Records from a collection
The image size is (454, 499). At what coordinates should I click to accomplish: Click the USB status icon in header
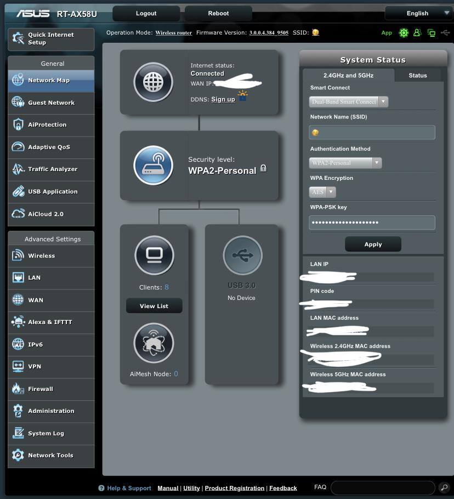pos(445,33)
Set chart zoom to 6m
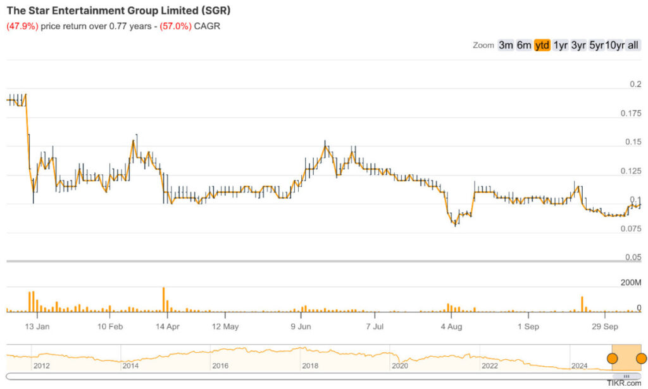The height and width of the screenshot is (389, 648). [523, 45]
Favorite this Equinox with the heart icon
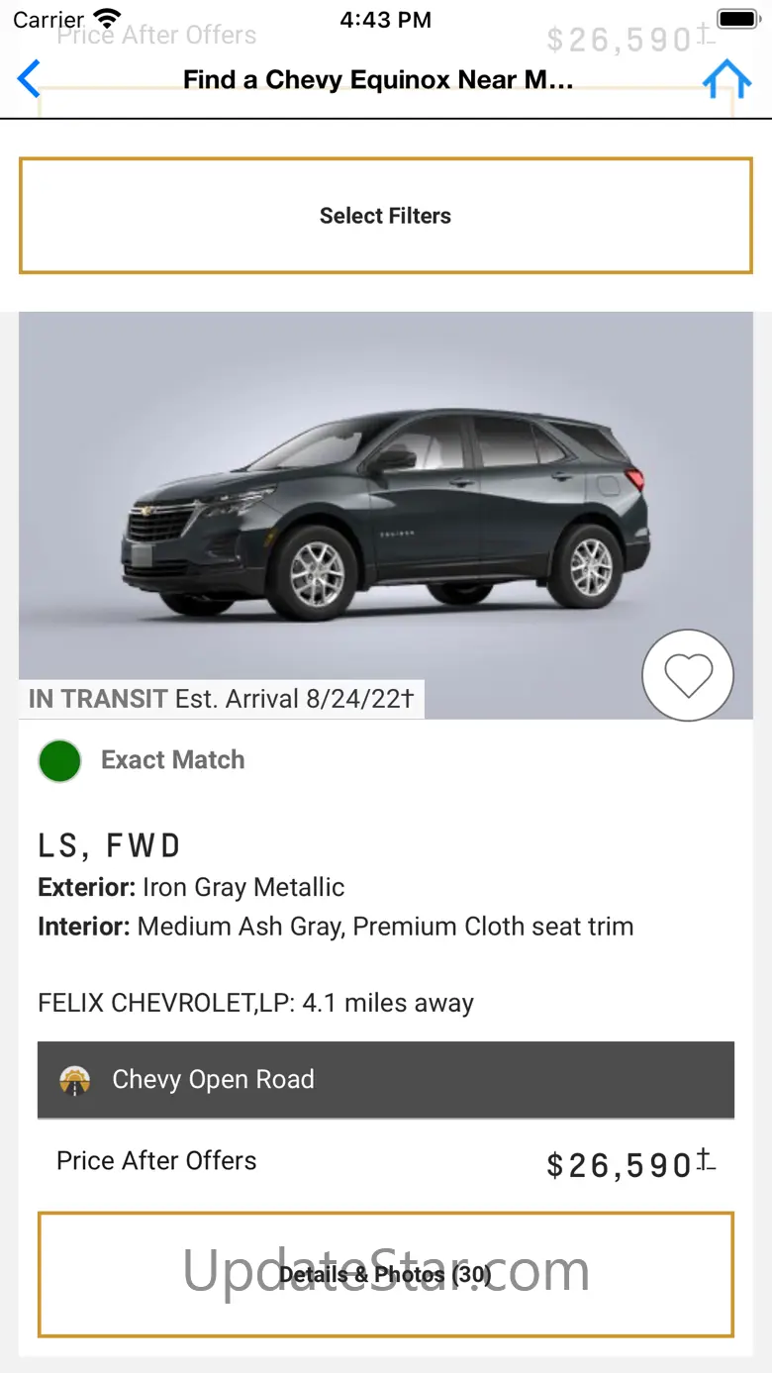The width and height of the screenshot is (772, 1373). [x=688, y=675]
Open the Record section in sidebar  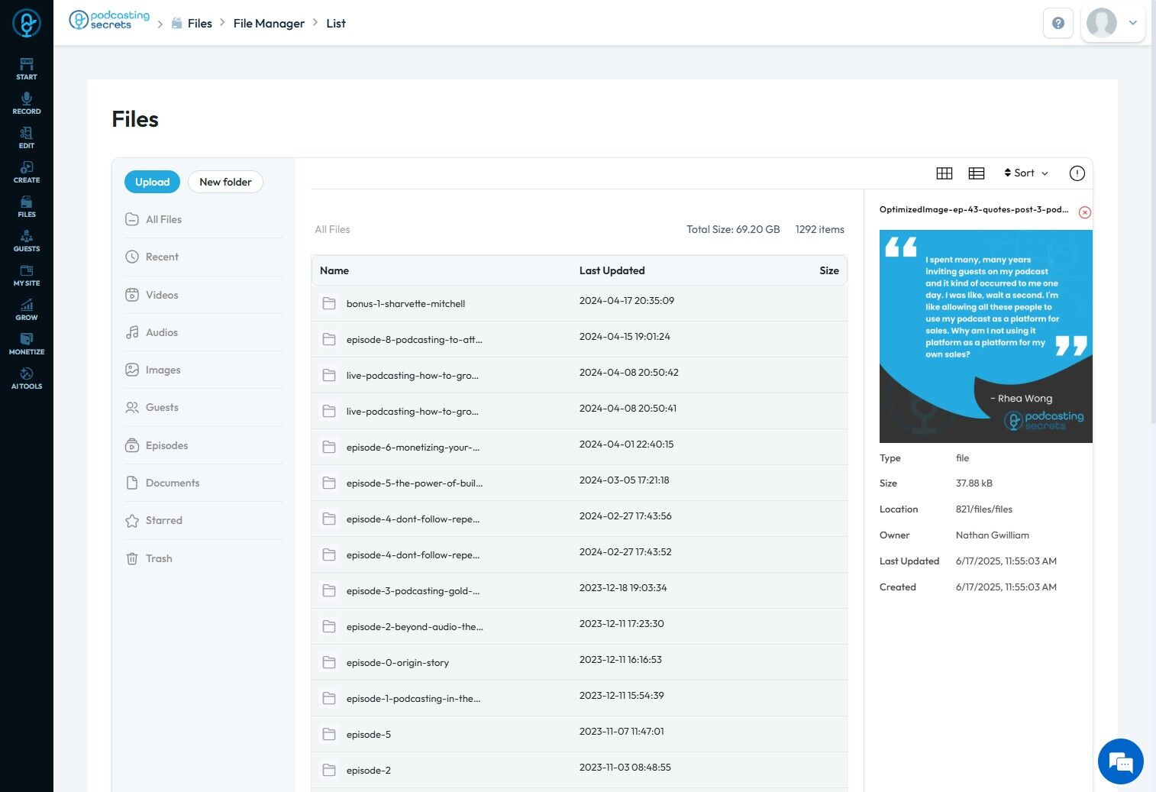[x=27, y=103]
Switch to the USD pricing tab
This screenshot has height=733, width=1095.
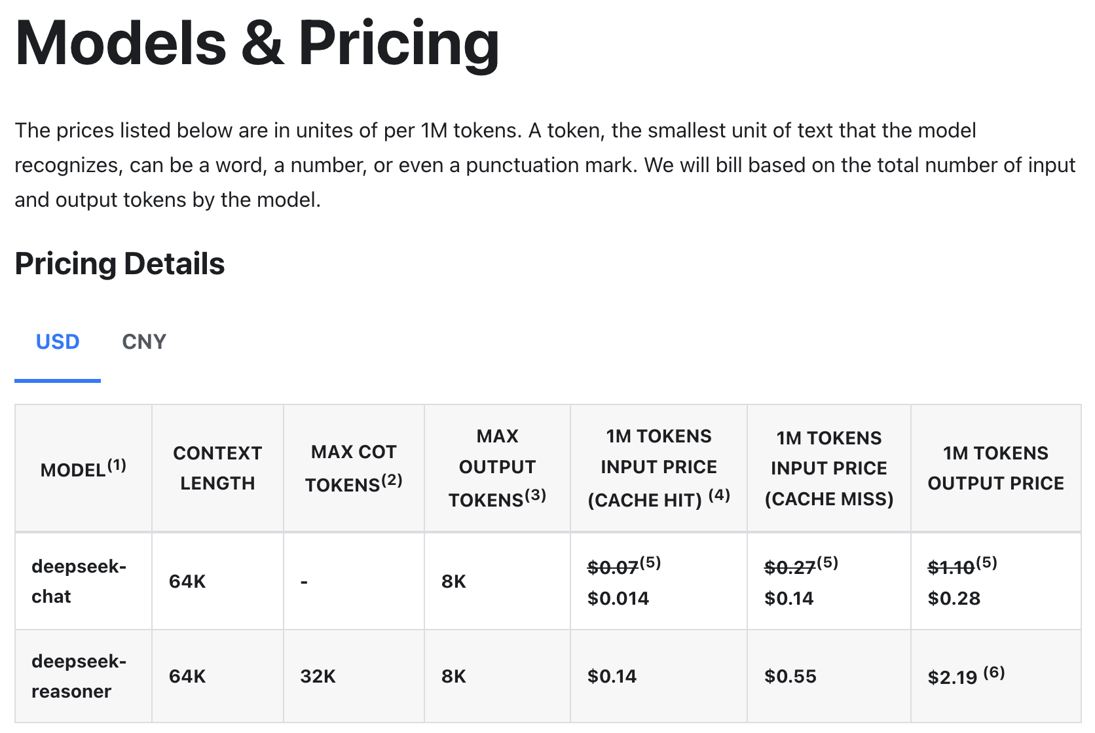tap(58, 342)
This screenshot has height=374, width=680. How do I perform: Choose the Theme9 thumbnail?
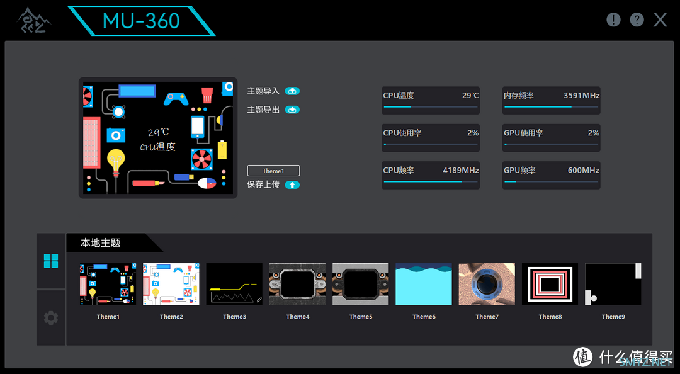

Task to complete
An exact copy is needed of every line from the one holding "This screenshot has height=733, width=1095." to the end of the entries above, both ends kept and each picture dropped.

Response box
This screenshot has height=733, width=1095.
tap(58, 342)
This screenshot has height=374, width=680. How do I perform: Choose the Theme9 thumbnail?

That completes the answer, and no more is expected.